Guitar starts with the string. Woods are important; so is the neck profile, the fretboard radius, the neck joint, the fret finishing and the electronics. But none of that would mean anything without a well-crafted string. The player interacts with the string via their pick and fretting hand, then the string interacts with the pickup by disturbing its magnetic field, and then after the sound has worked its way through an amplifier and speaker, that same energy pushes the string to greater heights of sustain. Here are a few tips to get the most out of your strings, especially if you use a Les Paul-style guitar.

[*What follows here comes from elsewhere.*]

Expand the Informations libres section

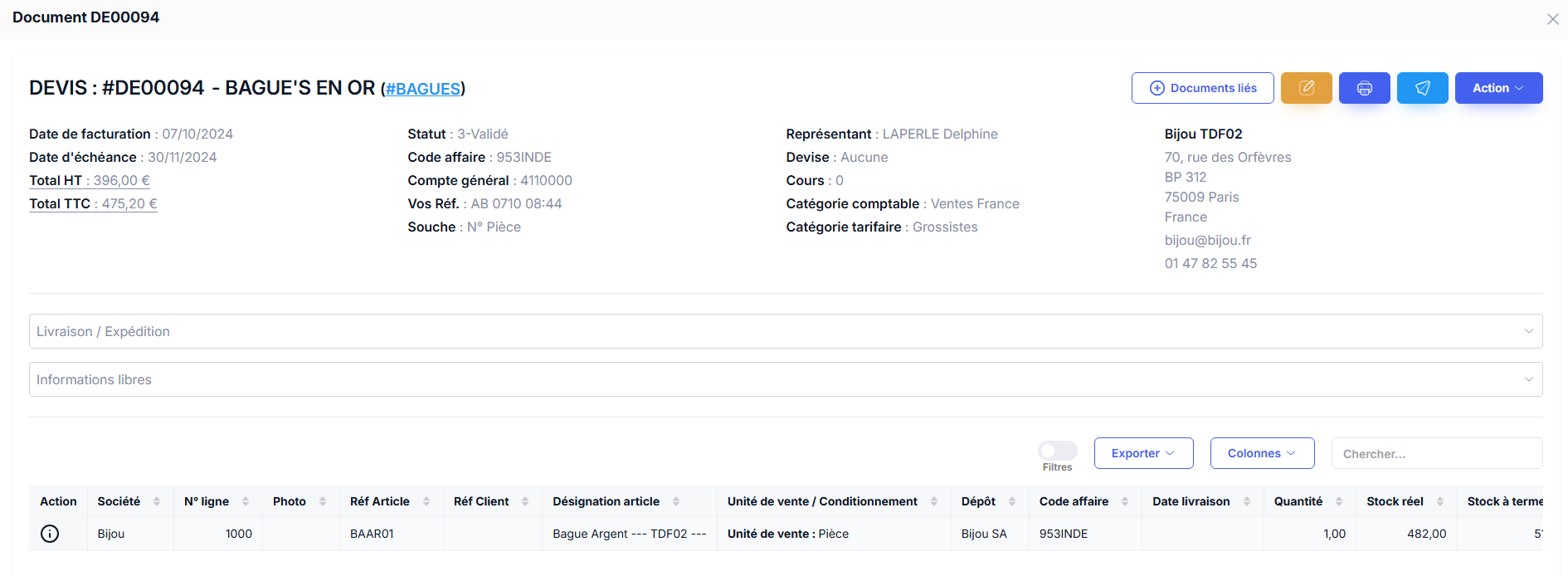pyautogui.click(x=785, y=379)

Regular Tailpiece Stringing
Most Les Pauls leave the factory with their strings passing through the tailpiece from the back, as the system was originally designed. This is a nice low-maintenance method that ensures good transfer of energy from the string to the tailpiece and into the body.
If you wish to keep your guitar strung this way, the only thing to really be mindful of is to ensure a straight path for the string to travel between the bridge saddle and tailpiece. If the string touches the edge of the bridge itself after passing over the saddle, simply raise the tailpiece just enough for the string's path to be straightened out. Some players prefer to set the tailpiece as high as they possibly can without the string popping out of the saddle. Depending on how high or low you set your tailpiece you may perceive a change in string tension too: some players feel that a higher tailpiece provides a slightly 'looser' playing feel. Feel free to experiment with the height on each side of the tailpiece. A popular method is to have the bass side set lower for a tighter feel on the low strings.

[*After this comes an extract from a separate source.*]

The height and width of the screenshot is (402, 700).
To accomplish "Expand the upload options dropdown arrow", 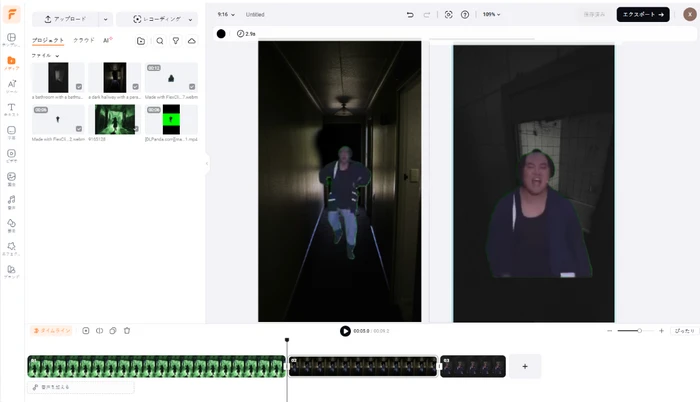I will [105, 19].
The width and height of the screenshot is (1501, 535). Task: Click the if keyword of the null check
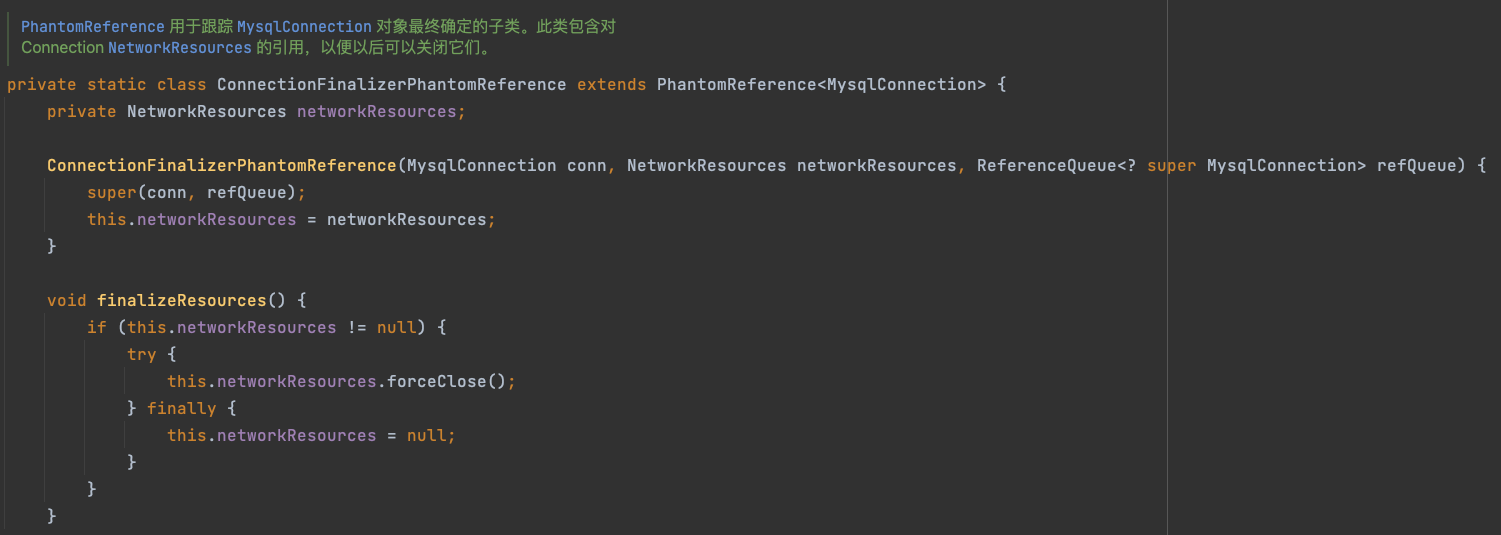pyautogui.click(x=96, y=327)
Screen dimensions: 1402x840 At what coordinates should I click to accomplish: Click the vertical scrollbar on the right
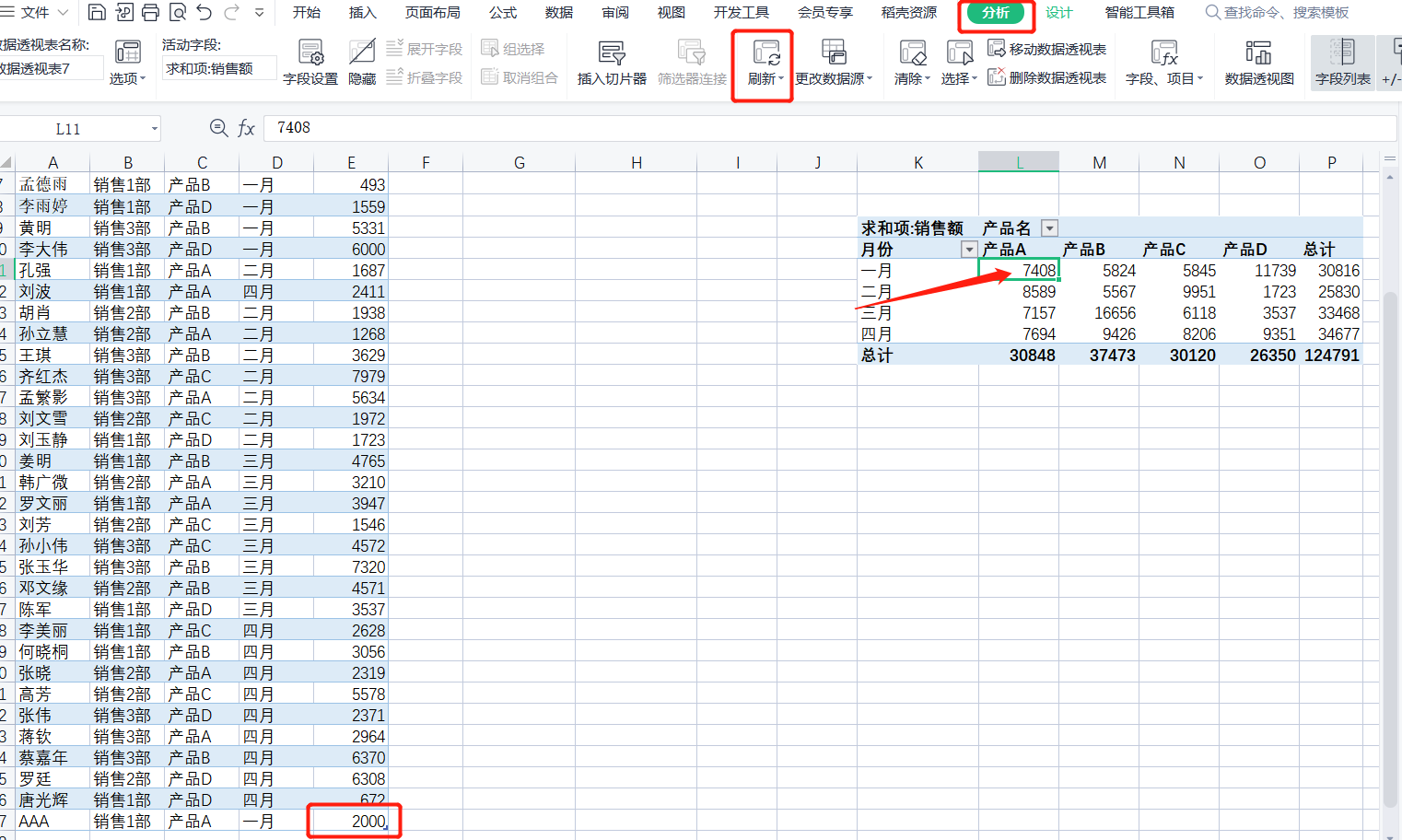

There's another way to string a Les Paul tailpiece, and it's a method that ZZ Top's Billy Gibbons is so fond of that the Gibson Custom Billy Gibbons "Pearly Gates" Les Paul Standard arrives with this feature right out of the box: top wrapping. This is when the strings are passed through the tailpiece from the pickup side, rather than from the rear strap button side. The strings are then curved back over the tailpiece and passed over the bridge saddles in the usual way.
There are two main reasons some players prefer this method. For starters, it provides a shallower break angle over the bridge saddle, since the strings pass from the top of the bridge instead of halfway through it, and many players report that their strings feel slinkier as a result. Secondly (and perhaps most importantly for most guitarists) this allows you to screw the tailpiece all the way down against the body, which many players feel gives the guitar more sustain and fullness. Zakk Wylde is another famous top-wrapper.
Here's a method that improves tuning stability for most players (unless your guitar has locking tuners like those found on the 2012 Gibson USA Les Paul Standard). It's the way most guitars arrive from factories, but many players don't maintain it during the first restringing. Here's what it looks like:
First, make sure the first winding of the new string around the tuner post goes over the exposed tip of the new string. The rest of the winding should then go under the exposed tip of the string. When you tune the string to pitch, the pressure between the first 'over the top wrap' and the lower wraps keeps the exposed string tip clamped firmly and prevents it from slipping around the tuner post. This will benefit your tuning stability throughout the life of the string, but the advantage is particularly evident immediately after stringing (Gibson recommends at least five turns around the post for unwound strings, and two or three for wound strings). It's typical and recommended to stretch each string immediately after installing it, and you'll find that the string settles into its intended pitch much sooner than if you simply feed all of the string through below the string tip without performing the lock trick.